(Data excerpts begins)

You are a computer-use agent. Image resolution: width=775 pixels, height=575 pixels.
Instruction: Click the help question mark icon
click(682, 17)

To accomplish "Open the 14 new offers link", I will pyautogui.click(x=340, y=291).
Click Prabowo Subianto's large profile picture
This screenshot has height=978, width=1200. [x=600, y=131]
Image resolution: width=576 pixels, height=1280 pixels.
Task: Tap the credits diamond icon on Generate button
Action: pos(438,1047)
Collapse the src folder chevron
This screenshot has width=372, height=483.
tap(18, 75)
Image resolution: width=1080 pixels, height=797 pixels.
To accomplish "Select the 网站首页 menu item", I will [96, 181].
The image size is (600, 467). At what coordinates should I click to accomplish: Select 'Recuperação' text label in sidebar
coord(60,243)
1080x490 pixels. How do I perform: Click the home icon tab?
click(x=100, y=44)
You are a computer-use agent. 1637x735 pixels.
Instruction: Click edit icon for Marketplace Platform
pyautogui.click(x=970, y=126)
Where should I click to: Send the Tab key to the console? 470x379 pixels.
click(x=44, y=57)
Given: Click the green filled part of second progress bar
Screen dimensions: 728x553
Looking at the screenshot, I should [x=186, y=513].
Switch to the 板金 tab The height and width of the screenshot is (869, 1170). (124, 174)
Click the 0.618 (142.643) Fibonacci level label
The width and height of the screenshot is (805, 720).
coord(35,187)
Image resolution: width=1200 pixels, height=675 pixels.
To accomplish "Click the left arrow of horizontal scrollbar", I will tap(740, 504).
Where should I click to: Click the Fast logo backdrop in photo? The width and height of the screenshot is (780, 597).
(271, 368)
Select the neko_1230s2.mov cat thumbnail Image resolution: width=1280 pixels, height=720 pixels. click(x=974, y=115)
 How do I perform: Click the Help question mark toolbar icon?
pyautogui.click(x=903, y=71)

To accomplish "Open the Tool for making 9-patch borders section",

(Data excerpts ends)

Your task is to retype the records precisely as they stand.

You are a computer-use agent. Image resolution: width=775 pixels, height=575 pixels.
Instruction: Click the help question mark icon
click(682, 17)

To accomplish "Open the 14 new offers link", I will pyautogui.click(x=340, y=291).
Click Prabowo Subianto's large profile picture
This screenshot has height=978, width=1200. [x=600, y=131]
Image resolution: width=576 pixels, height=1280 pixels.
Task: Tap the credits diamond icon on Generate button
Action: pos(438,1047)
Collapse the src folder chevron
This screenshot has width=372, height=483.
tap(18, 75)
Image resolution: width=1080 pixels, height=797 pixels.
To accomplish "Select the 网站首页 menu item", I will [96, 181].
The image size is (600, 467). At what coordinates should I click to accomplish: Select 'Recuperação' text label in sidebar
coord(60,243)
1080x490 pixels. How do I perform: Click the home icon tab?
click(x=100, y=44)
You are a computer-use agent. 1637x735 pixels.
Instruction: Click edit icon for Marketplace Platform
pyautogui.click(x=970, y=126)
Where should I click to: Send the Tab key to the console? 470x379 pixels.
click(x=44, y=57)
Given: Click the green filled part of second progress bar
Screen dimensions: 728x553
Looking at the screenshot, I should [x=186, y=513].
Switch to the 板金 tab The height and width of the screenshot is (869, 1170). (124, 174)
Click the 0.618 (142.643) Fibonacci level label
The width and height of the screenshot is (805, 720).
coord(35,187)
Image resolution: width=1200 pixels, height=675 pixels.
To accomplish "Click the left arrow of horizontal scrollbar", I will tap(740, 504).
Where should I click to: Click the Fast logo backdrop in photo? The width and height of the screenshot is (780, 597).
(271, 368)
Select the neko_1230s2.mov cat thumbnail Image resolution: width=1280 pixels, height=720 pixels. click(x=974, y=115)
 How do I perform: Click the Help question mark toolbar icon?
pyautogui.click(x=903, y=71)

To accomplish "Open the Tool for making 9-patch borders section",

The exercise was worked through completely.